▶ _STATED EXERCISE_
Set out the stretch of the records below from the line containing "Image resolution: width=836" through the line containing "This screenshot has height=546, width=1220." as a numbered list, omitting blank lines.

▶ _DATA EXTRACT_
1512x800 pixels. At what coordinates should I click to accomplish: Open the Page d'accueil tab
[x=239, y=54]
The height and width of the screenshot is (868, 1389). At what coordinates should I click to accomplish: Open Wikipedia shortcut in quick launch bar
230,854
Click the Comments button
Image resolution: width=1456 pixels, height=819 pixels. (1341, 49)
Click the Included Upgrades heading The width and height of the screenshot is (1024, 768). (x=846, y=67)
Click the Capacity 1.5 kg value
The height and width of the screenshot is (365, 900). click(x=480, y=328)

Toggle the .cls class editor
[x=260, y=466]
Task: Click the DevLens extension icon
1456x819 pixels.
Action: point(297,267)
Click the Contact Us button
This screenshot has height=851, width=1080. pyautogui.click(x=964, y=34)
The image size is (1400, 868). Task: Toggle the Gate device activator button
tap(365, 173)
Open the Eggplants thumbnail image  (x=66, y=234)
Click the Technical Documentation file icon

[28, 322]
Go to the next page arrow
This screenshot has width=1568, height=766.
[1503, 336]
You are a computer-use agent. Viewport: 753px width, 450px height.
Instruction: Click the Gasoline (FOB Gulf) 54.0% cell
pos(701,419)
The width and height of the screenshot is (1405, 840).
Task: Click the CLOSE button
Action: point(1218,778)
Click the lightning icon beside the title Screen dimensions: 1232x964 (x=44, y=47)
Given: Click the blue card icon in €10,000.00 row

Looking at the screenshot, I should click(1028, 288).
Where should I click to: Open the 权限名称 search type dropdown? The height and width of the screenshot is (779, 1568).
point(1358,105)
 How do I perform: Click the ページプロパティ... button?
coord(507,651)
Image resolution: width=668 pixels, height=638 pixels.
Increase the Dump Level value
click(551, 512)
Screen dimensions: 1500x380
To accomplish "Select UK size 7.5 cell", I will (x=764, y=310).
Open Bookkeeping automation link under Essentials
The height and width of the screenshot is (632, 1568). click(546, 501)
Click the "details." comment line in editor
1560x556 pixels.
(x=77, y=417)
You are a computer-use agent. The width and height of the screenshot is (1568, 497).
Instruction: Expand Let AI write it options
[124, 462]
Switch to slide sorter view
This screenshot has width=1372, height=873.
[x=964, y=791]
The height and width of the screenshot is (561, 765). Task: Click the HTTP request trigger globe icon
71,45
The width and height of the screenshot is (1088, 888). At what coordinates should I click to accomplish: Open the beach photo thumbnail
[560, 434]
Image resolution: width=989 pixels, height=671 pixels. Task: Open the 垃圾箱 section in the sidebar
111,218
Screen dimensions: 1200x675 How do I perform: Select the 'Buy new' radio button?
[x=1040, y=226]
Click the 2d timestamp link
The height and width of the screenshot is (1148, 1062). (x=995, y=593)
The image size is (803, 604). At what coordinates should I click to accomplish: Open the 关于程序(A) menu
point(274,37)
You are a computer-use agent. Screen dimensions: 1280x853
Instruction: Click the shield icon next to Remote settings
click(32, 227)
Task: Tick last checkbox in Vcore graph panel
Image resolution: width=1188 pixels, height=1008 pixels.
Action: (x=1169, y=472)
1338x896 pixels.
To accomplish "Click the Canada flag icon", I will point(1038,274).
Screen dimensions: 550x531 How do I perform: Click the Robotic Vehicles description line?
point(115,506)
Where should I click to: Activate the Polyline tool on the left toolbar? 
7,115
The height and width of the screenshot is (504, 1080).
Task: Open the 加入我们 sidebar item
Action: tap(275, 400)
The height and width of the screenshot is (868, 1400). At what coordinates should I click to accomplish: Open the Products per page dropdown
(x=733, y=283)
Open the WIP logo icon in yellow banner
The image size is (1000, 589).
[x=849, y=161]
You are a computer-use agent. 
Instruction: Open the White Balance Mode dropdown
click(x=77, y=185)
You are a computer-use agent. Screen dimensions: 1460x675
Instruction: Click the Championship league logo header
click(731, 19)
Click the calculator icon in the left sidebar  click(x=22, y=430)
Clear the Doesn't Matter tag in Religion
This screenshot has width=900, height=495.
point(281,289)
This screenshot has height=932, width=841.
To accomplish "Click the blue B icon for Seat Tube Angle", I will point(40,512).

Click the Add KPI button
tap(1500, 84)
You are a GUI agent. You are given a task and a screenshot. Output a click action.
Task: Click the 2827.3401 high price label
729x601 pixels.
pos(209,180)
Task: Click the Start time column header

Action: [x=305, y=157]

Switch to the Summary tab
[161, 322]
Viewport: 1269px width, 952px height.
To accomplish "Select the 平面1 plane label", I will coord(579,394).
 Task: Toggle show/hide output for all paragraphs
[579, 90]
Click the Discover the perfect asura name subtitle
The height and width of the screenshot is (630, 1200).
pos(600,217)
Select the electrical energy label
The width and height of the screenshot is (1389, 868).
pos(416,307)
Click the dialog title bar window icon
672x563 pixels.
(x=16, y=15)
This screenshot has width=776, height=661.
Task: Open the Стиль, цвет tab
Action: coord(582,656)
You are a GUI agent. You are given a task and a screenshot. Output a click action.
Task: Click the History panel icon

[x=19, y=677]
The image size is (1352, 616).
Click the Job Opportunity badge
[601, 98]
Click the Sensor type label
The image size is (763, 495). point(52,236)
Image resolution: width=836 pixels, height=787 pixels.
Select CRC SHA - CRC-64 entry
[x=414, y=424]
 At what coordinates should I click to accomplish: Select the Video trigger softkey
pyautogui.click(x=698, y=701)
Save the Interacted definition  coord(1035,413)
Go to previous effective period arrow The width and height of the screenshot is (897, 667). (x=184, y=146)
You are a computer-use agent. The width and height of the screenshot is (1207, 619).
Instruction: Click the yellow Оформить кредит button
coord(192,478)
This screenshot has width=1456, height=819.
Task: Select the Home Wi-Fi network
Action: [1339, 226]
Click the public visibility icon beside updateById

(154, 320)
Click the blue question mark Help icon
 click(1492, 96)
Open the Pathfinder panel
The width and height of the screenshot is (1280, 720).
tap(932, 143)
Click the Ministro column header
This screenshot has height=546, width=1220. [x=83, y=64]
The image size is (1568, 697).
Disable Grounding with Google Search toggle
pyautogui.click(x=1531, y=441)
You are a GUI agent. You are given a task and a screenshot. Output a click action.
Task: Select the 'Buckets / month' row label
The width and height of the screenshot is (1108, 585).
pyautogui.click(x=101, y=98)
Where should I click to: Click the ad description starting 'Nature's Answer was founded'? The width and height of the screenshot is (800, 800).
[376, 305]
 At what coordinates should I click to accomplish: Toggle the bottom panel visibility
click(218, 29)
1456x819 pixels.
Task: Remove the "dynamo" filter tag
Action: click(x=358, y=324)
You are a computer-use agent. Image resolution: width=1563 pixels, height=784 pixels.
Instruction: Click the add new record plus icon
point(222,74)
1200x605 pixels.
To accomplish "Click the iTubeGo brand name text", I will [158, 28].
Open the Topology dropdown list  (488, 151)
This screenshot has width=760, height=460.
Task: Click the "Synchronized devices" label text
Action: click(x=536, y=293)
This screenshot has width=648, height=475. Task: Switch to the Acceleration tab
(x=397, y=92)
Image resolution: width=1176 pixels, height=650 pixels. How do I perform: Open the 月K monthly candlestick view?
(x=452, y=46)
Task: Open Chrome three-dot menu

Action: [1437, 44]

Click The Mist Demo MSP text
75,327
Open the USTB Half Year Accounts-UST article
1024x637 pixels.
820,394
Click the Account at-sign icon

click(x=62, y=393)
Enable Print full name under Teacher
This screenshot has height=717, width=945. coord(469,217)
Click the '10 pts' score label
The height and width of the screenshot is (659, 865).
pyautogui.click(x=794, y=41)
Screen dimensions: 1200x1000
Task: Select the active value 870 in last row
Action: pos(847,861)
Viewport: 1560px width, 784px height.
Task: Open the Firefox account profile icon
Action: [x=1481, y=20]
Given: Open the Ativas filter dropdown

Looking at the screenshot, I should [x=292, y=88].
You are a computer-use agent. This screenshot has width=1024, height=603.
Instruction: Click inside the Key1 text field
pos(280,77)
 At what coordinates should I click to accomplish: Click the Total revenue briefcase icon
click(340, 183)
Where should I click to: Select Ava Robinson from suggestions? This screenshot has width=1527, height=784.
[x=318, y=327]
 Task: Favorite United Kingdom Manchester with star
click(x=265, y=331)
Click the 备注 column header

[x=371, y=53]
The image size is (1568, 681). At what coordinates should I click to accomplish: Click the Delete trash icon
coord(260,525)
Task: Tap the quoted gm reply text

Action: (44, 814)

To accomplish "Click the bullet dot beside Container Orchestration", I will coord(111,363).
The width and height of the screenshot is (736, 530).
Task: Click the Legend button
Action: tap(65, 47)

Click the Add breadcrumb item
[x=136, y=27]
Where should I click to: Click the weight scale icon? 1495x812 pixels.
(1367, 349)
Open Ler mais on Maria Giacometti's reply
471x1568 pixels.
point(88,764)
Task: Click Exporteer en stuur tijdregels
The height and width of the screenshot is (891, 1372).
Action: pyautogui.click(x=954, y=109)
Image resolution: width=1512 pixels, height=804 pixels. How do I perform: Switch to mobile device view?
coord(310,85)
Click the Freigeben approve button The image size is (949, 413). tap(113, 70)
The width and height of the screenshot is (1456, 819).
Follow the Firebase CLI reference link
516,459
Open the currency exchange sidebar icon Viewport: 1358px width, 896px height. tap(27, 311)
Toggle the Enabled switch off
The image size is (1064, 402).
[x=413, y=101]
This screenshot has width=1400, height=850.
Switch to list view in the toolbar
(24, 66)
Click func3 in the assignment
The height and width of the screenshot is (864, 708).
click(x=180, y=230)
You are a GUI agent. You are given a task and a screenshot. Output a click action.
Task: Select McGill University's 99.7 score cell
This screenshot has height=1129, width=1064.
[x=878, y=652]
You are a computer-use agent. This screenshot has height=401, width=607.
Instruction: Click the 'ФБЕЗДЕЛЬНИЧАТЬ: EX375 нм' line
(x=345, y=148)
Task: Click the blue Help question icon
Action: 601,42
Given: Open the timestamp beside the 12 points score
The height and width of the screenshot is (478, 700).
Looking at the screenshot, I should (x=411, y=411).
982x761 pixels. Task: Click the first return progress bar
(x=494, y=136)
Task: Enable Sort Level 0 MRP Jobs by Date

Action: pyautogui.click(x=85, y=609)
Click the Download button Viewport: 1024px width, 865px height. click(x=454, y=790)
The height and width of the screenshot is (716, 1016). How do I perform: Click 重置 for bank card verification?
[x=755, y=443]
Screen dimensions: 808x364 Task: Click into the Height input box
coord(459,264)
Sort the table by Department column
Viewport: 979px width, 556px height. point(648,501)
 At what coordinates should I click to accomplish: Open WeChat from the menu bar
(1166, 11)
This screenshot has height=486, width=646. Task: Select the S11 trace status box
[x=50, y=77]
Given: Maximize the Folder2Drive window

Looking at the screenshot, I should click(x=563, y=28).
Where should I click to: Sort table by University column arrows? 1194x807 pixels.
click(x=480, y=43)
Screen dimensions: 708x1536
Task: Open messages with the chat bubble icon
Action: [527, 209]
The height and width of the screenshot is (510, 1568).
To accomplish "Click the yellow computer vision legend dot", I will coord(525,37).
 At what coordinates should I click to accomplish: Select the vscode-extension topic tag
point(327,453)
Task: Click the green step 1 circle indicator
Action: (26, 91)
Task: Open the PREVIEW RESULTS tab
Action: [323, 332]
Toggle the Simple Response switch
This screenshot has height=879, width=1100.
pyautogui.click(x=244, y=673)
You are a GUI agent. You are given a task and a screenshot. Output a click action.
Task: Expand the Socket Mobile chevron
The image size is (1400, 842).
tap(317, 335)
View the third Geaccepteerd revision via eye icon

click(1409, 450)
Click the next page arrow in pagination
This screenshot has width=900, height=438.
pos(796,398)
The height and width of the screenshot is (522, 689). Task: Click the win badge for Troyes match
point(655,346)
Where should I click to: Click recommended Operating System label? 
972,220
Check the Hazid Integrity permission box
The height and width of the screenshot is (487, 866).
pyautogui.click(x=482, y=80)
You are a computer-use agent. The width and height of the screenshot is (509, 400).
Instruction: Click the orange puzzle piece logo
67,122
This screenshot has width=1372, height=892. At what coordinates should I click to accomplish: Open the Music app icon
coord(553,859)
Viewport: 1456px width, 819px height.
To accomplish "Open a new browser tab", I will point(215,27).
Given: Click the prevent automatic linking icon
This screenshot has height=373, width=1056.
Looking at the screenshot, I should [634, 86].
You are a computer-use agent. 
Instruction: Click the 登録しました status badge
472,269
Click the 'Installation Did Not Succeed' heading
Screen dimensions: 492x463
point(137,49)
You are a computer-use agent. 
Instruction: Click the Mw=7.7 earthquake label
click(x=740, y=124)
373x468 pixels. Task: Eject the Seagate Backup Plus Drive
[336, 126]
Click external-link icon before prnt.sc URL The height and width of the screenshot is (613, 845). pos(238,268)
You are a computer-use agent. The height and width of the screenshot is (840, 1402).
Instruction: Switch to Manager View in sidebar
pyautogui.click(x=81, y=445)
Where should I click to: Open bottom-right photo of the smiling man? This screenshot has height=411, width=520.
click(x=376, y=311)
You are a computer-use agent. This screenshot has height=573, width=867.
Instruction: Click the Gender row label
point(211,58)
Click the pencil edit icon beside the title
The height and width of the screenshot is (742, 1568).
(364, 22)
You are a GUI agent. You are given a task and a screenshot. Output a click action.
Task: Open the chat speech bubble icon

▶ _TASK SOLUTION_
1. Image resolution: width=836 pixels, height=787 pixels.
2. Select CRC SHA - CRC-64 entry
3. [x=414, y=424]
4.  At what coordinates should I click to accomplish: Select the Video trigger softkey
5. pyautogui.click(x=698, y=701)
6. Save the Interacted definition  coord(1035,413)
7. Go to previous effective period arrow The width and height of the screenshot is (897, 667). (x=184, y=146)
8. You are a computer-use agent. The width and height of the screenshot is (1207, 619).
9. Instruction: Click the yellow Оформить кредит button
10. coord(192,478)
11. This screenshot has width=1456, height=819.
12. Task: Select the Home Wi-Fi network
13. Action: [1339, 226]
14. Click the public visibility icon beside updateById
15. (154, 320)
16. Click the blue question mark Help icon
17.  click(1492, 96)
18. Open the Pathfinder panel
19. The width and height of the screenshot is (1280, 720).
20. tap(932, 143)
21. Click the Ministro column header
22. This screenshot has height=546, width=1220. [x=83, y=64]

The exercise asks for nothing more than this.